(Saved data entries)

···

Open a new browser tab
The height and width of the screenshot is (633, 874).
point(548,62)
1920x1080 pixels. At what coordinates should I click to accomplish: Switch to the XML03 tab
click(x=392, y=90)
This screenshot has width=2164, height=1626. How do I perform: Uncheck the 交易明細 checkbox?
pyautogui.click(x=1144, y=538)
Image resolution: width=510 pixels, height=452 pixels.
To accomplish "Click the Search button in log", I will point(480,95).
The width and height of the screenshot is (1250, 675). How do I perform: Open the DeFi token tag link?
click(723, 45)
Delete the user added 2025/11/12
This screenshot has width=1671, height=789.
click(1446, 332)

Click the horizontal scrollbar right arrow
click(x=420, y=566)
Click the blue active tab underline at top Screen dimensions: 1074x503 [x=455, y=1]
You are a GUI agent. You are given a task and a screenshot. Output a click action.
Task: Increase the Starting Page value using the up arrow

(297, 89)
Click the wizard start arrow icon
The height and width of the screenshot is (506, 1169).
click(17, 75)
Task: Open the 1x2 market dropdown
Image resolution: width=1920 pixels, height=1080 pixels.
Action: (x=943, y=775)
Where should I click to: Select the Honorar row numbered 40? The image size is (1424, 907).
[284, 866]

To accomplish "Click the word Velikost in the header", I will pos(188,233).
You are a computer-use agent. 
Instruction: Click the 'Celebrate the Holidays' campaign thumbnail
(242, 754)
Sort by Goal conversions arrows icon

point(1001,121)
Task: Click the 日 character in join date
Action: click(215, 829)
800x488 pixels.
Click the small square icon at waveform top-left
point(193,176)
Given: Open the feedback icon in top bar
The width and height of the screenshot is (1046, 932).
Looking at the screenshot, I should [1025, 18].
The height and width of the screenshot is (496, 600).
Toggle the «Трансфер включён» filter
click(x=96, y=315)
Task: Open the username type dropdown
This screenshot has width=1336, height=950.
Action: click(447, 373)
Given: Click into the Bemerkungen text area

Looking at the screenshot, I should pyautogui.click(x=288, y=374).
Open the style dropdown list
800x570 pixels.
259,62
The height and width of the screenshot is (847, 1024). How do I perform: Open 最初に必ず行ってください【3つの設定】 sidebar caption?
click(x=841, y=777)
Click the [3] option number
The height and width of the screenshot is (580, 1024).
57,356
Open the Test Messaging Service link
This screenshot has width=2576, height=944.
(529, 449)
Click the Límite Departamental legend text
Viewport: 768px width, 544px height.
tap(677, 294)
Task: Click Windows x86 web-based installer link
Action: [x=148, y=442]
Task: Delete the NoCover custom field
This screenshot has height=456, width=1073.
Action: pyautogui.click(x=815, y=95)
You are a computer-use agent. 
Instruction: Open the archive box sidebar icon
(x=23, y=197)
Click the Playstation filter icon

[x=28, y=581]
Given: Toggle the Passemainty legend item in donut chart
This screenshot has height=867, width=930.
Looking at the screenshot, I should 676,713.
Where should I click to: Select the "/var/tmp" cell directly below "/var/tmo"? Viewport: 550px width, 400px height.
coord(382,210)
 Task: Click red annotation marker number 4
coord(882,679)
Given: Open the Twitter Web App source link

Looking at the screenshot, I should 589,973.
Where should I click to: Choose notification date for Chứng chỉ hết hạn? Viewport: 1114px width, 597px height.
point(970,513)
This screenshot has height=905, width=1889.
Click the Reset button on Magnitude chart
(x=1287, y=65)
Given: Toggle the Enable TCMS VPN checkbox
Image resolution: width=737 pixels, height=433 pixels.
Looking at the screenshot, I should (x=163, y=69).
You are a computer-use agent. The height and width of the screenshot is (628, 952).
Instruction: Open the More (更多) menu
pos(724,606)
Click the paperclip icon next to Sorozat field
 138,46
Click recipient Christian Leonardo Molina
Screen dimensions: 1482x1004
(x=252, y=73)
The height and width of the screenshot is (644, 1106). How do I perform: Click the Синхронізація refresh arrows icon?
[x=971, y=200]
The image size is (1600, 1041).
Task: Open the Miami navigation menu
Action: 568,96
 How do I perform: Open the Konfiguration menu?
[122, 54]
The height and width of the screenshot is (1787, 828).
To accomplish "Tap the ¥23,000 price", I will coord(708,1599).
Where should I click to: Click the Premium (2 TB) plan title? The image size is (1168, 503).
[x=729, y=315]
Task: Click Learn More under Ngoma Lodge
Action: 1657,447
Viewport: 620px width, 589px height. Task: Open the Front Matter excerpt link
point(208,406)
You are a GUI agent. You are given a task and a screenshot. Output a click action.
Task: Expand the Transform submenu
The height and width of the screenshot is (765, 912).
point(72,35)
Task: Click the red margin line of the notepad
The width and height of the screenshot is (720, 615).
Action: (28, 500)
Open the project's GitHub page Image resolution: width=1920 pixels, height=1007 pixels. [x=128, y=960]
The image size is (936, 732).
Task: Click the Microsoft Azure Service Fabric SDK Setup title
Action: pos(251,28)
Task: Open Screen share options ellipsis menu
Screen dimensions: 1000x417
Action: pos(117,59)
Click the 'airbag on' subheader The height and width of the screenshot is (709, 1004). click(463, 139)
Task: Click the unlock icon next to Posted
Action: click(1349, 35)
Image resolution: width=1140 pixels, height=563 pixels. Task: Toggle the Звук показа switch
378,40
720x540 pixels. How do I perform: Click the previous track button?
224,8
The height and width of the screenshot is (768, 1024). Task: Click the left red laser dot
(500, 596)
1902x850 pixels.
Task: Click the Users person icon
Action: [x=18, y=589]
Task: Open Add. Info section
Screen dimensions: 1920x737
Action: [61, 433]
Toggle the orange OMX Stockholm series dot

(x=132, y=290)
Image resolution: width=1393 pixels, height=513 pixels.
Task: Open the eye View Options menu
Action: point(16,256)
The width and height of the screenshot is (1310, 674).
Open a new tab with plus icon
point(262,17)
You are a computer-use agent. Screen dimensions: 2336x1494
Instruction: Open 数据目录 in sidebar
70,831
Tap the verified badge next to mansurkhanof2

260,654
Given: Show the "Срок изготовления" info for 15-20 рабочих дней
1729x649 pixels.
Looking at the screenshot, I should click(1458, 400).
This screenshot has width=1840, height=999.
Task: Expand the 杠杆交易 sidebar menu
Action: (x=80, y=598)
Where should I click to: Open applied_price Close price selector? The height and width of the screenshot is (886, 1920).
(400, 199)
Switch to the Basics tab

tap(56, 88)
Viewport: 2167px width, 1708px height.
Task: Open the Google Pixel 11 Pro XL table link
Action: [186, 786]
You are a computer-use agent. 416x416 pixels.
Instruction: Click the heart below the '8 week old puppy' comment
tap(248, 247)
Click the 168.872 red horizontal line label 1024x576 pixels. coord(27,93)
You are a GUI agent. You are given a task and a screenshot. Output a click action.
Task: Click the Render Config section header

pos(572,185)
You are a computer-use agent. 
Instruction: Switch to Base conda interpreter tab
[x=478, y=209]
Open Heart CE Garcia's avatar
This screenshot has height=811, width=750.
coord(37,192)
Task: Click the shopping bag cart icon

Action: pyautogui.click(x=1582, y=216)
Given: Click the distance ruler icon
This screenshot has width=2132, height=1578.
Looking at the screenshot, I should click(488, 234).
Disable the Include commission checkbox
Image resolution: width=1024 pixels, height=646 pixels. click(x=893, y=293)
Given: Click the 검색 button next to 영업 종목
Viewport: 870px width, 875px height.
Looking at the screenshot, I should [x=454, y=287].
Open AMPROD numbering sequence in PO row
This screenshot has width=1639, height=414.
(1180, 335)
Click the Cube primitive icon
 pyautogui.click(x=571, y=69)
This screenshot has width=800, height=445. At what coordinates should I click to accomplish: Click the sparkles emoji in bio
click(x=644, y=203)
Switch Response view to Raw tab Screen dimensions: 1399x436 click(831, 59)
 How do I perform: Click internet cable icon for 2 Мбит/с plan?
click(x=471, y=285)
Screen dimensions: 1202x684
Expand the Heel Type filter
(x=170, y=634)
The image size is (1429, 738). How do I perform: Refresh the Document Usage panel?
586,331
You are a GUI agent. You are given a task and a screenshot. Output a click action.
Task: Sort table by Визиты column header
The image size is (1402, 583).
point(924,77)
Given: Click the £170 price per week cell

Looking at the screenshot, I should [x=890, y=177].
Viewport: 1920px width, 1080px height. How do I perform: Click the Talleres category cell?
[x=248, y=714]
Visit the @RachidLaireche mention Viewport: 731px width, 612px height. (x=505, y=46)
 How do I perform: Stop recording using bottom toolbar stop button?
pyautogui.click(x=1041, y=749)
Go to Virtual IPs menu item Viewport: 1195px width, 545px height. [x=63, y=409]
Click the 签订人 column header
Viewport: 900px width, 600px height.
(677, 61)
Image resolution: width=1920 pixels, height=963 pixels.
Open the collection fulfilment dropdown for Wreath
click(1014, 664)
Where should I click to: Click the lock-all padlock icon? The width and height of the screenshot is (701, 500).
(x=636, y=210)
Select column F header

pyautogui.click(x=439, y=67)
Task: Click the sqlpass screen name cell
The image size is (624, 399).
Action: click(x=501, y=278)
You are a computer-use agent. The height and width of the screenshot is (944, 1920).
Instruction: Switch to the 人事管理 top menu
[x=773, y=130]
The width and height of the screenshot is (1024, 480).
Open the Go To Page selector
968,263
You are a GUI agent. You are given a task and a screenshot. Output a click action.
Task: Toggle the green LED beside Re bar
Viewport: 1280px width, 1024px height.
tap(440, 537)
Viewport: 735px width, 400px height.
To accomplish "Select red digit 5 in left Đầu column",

···

_Given exercise:_
State how many lines in the saved data entries above contain the word "field". Reply with only the number.

_Expected output:_
2